Belle looked at her, colored, and hesitated; then stepped up to her, and putting her arm about her shoulder said,—
"I don't b'lieve Mabel did take it, Aunt Fanny: I don't think she could be so mean to me. I tried not to b'lieve it, and now I don't think I do. Please don't you and Miss Ashton b'lieve so either, Aunt Fanny."
Belle's "love-charity" was too much for Mabel. Taking her hands from before her face, she clasped them about her cousin's neck, and sobbed out,—
"Oh! I did, Belle. I did take it out of your desk; but I never, never meant to keep it,—no, not even to show to the locket-man; but I couldn't find it to put it back; and I'm so sorry, I'll just give you any thing in the world of mine, 'cept my papa and mamma."
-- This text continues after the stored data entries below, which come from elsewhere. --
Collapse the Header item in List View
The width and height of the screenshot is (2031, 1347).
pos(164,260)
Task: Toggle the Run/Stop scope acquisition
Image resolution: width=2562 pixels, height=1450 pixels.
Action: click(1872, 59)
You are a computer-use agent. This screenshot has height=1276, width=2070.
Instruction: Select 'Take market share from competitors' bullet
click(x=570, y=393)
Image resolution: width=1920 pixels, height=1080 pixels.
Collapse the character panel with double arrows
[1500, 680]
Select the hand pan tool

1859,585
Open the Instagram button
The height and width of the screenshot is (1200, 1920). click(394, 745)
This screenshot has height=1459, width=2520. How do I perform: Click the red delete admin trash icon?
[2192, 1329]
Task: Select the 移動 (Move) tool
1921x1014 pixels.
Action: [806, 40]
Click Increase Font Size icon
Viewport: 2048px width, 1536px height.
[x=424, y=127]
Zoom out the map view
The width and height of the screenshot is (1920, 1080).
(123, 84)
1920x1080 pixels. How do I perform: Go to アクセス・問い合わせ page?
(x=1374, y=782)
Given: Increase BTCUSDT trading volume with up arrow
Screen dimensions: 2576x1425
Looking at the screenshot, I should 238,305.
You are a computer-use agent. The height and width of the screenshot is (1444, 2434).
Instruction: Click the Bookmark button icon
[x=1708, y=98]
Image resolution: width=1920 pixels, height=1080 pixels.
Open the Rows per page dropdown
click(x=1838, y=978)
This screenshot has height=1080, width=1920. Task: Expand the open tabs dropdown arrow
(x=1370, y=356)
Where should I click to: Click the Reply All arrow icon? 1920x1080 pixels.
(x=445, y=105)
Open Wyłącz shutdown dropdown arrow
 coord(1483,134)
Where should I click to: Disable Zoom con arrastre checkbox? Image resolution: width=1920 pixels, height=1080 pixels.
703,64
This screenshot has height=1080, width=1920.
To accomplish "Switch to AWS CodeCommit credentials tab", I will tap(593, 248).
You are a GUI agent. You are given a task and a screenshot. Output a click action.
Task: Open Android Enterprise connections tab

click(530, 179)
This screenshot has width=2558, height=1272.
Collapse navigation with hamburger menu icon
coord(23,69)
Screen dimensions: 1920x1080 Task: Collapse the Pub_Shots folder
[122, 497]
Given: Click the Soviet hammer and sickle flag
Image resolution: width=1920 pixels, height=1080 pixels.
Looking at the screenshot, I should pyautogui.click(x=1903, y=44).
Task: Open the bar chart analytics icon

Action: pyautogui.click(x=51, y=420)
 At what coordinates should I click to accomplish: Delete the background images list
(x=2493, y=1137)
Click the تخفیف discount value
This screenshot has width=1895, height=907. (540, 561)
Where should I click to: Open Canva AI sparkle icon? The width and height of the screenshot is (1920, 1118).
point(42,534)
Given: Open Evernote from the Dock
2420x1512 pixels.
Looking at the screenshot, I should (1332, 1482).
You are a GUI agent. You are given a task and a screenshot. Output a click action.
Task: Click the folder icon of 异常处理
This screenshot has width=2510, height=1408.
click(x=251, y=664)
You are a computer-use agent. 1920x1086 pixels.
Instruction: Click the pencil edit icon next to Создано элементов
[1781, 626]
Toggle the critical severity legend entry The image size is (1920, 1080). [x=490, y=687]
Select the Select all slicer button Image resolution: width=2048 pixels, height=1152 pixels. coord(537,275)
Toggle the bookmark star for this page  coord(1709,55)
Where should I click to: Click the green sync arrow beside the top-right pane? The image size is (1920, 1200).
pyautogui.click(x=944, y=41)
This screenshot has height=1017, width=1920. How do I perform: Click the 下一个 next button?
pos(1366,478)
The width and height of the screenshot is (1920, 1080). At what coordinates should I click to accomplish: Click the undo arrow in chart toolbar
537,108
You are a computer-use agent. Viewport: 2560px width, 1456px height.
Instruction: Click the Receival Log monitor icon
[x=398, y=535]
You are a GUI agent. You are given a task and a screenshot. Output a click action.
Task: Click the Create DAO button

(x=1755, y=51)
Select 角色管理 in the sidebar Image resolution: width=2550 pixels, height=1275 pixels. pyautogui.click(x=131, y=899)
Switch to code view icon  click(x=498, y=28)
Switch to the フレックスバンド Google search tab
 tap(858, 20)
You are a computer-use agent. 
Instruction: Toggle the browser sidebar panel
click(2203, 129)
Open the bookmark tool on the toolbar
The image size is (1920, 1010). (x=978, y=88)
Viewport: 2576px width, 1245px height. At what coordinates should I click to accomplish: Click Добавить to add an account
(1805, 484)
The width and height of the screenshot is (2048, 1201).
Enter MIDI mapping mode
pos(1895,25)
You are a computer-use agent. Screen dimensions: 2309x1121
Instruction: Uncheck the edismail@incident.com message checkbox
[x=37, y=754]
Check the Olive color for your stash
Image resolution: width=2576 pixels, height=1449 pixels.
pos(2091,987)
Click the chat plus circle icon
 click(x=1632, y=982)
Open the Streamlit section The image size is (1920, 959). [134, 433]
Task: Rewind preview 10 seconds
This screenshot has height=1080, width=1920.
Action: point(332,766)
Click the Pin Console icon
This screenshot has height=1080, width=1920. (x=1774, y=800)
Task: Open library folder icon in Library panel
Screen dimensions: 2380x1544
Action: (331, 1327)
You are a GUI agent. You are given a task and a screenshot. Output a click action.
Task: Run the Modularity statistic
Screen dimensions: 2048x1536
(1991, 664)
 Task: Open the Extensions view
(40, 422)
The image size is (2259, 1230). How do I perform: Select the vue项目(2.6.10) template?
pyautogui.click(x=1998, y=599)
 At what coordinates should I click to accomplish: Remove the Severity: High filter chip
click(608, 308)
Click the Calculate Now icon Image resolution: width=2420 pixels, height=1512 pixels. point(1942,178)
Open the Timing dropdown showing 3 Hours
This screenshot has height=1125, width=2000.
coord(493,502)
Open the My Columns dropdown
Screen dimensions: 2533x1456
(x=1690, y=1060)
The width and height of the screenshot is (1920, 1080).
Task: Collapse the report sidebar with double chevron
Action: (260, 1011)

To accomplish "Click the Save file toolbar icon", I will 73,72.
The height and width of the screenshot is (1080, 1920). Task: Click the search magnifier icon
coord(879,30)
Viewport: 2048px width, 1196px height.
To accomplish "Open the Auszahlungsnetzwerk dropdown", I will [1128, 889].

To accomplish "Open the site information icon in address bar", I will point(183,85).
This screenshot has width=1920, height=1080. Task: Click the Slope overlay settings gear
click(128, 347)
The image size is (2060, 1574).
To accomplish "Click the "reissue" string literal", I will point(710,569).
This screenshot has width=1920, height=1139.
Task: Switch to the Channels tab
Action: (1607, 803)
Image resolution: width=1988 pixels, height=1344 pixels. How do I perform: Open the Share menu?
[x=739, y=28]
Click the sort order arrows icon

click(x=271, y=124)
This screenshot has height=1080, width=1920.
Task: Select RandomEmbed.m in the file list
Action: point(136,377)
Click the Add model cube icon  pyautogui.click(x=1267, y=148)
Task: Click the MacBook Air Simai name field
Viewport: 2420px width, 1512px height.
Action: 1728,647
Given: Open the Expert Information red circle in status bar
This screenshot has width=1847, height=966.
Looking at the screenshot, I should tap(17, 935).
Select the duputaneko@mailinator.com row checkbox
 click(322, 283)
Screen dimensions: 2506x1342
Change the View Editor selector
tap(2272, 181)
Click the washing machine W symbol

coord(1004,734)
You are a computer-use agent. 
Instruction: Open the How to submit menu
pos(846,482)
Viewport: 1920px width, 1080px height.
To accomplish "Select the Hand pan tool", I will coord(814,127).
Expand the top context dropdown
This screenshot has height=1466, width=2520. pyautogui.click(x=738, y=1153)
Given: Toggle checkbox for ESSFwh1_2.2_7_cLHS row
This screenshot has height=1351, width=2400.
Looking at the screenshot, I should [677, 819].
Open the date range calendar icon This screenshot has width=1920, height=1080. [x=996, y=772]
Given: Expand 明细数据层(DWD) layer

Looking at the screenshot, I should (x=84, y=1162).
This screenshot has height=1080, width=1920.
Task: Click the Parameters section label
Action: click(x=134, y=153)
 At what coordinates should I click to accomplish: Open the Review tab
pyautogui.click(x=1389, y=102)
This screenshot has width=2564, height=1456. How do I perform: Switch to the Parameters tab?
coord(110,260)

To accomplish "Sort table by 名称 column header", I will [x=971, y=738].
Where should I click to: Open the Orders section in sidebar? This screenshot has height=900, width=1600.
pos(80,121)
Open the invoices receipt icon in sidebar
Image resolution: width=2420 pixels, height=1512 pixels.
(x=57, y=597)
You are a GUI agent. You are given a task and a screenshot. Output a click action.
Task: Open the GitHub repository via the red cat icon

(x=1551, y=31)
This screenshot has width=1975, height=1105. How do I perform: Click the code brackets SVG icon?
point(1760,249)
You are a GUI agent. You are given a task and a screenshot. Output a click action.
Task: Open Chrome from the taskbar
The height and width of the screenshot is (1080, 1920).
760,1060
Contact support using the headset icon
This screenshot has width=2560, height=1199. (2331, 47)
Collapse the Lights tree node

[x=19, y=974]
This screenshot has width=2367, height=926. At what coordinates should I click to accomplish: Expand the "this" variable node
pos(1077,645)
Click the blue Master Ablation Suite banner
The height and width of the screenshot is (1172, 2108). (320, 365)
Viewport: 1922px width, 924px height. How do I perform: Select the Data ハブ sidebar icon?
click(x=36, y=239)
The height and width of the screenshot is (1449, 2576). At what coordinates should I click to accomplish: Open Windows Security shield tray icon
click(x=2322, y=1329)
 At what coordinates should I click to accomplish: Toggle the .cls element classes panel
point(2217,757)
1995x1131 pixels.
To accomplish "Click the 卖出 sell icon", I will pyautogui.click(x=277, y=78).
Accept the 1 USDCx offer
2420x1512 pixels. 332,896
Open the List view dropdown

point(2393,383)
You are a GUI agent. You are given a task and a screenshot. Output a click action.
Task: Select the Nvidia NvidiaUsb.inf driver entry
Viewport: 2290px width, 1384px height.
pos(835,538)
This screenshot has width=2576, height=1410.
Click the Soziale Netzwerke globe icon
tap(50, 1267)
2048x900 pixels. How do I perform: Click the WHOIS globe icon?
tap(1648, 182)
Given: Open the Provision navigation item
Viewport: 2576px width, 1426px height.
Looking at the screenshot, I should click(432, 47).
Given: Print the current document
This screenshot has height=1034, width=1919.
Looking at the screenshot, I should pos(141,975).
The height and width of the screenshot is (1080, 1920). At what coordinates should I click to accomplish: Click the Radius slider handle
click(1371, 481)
Mabel's words were so incoherent that all her hearers could understand was that she had taken the locket; and though Belle had been obliged to try hard to believe in her cousin's honesty, the shock to the faith she had built up was now so great that her arm dropped from Mabel's shoulder, and she stood utterly amazed and confounded. Mrs. Walton, too, sat as if she were stricken dumb; and Miss Ashton was the first to speak, which she did in a tone more grieved and sorrowful than stern.
"And where is the locket now, Mabel? Did you say you cannot find it?"
Mabel shook her head in assent.
"What have you done with it?" asked Mrs. Walton, in a tone that Mabel had never known her mother use to her before.
The whole story was at last drawn from the child, accompanied with many sobs and tears. Belle put full faith in all she said, and almost lost sight of her own trouble in sympathy for Mabel's distress. Her arm went back about her cousin's neck, and her own pocket-handkerchief was taken out to wipe away Mabel's tears.